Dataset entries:
....
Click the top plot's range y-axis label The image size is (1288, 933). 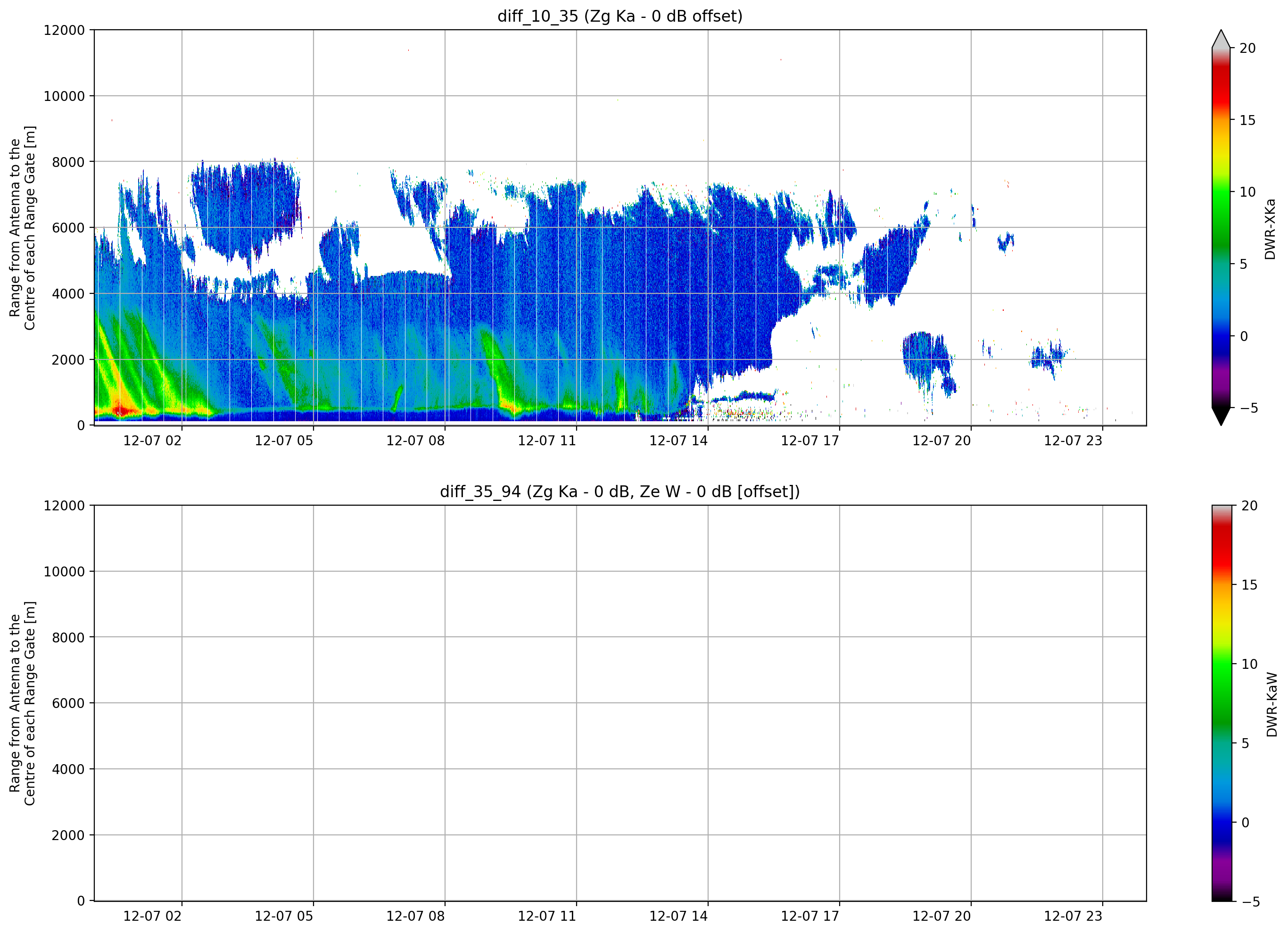click(x=22, y=228)
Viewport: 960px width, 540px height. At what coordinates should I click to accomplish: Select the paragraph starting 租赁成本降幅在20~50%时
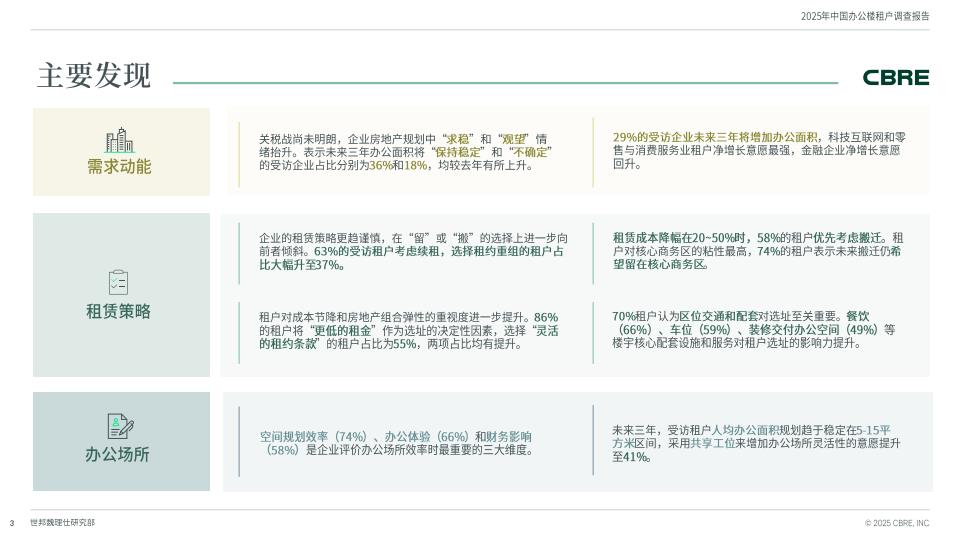click(758, 251)
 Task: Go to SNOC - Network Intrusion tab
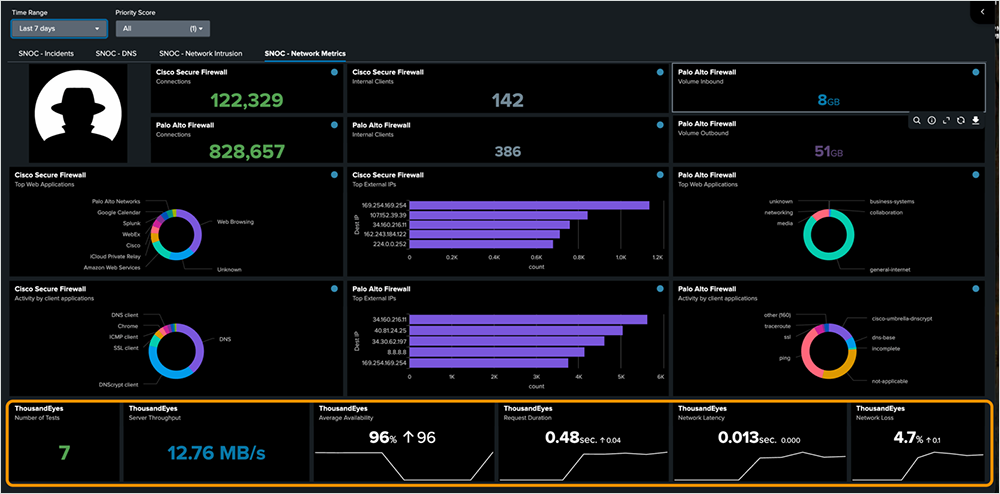pyautogui.click(x=201, y=53)
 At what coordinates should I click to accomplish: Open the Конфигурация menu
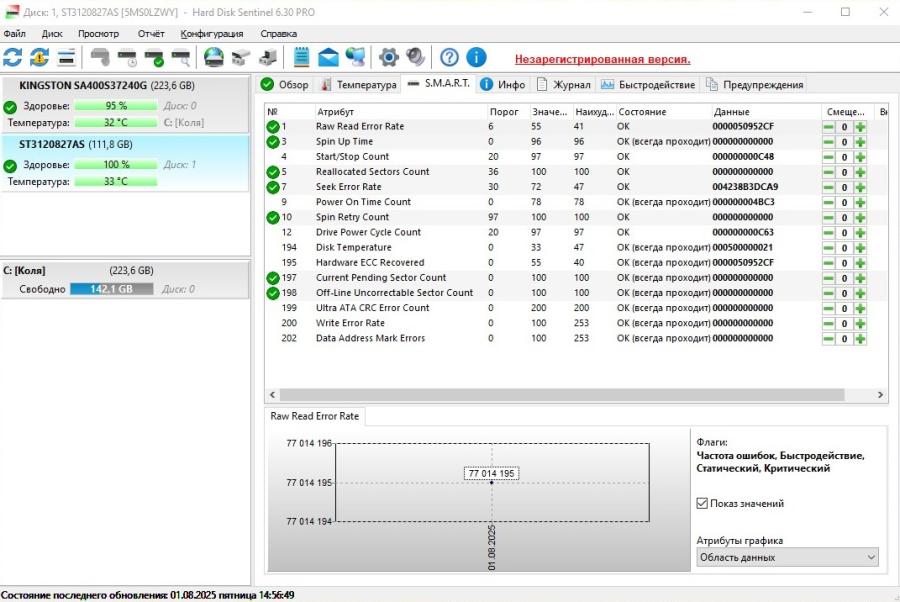211,33

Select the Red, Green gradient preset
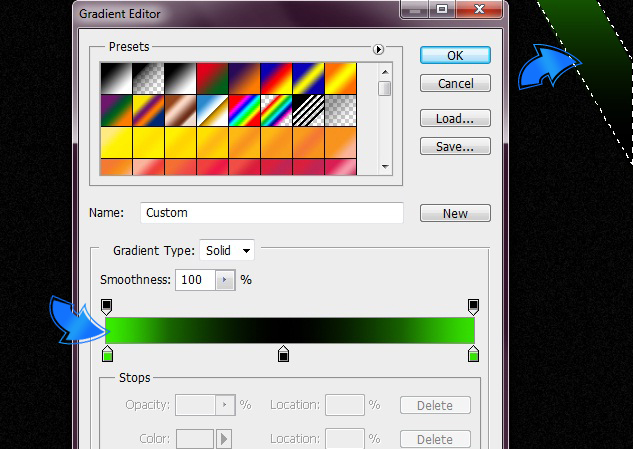pos(212,78)
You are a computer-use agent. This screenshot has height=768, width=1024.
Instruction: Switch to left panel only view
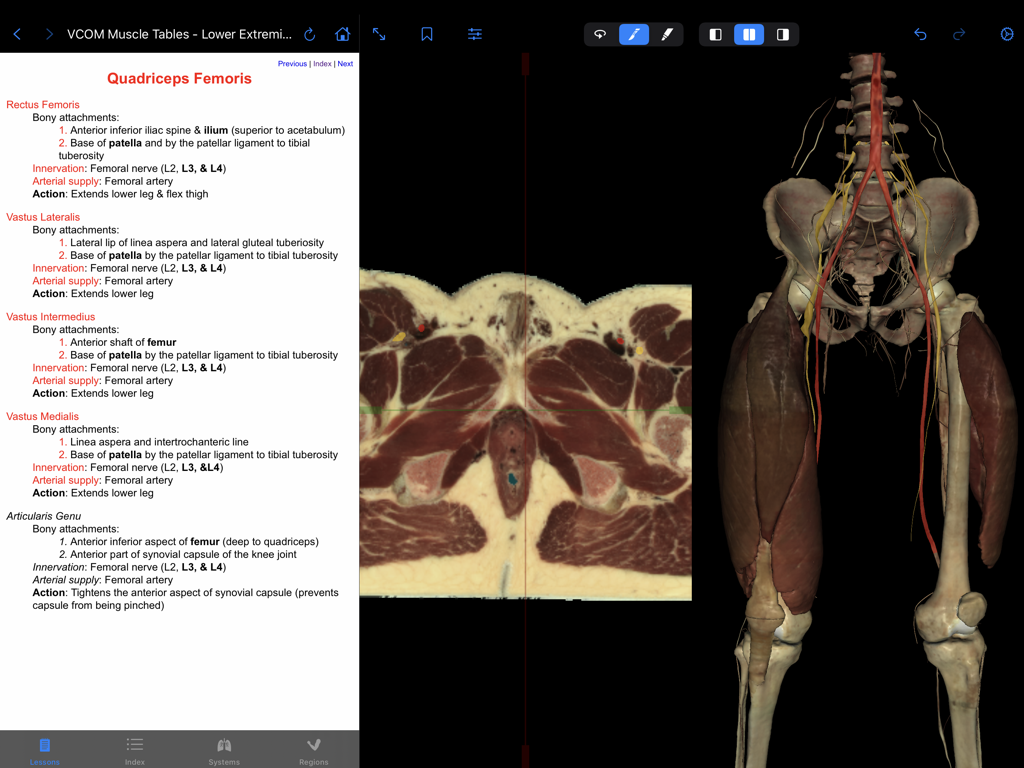pyautogui.click(x=715, y=33)
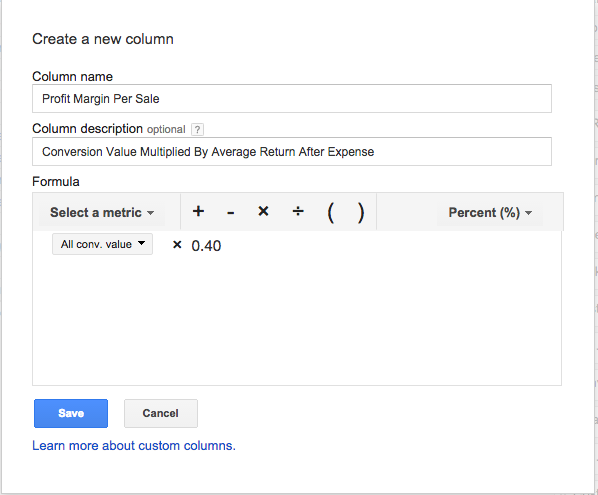Cancel creating the new column

point(161,413)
....
▸ Exercise objective: Write out exactly the run of lines above that starts at the line containing "Viewport: 960px width, 540px" and ends at the line containing "You are a computer-use". Include both, and leave the pictures out.

▸ Finished exercise:
Viewport: 960px width, 540px height. At what coordinates should I click to accomplish: Select the paragraph starting 租赁成本降幅在20~50%时
click(758, 251)
 Task: Go to SNOC - Network Intrusion tab
pyautogui.click(x=201, y=53)
 At what coordinates should I click to accomplish: Open the Конфигурация menu
211,33

Select the Red, Green gradient preset
pos(212,78)
You are a computer-use agent. This screenshot has height=768, width=1024.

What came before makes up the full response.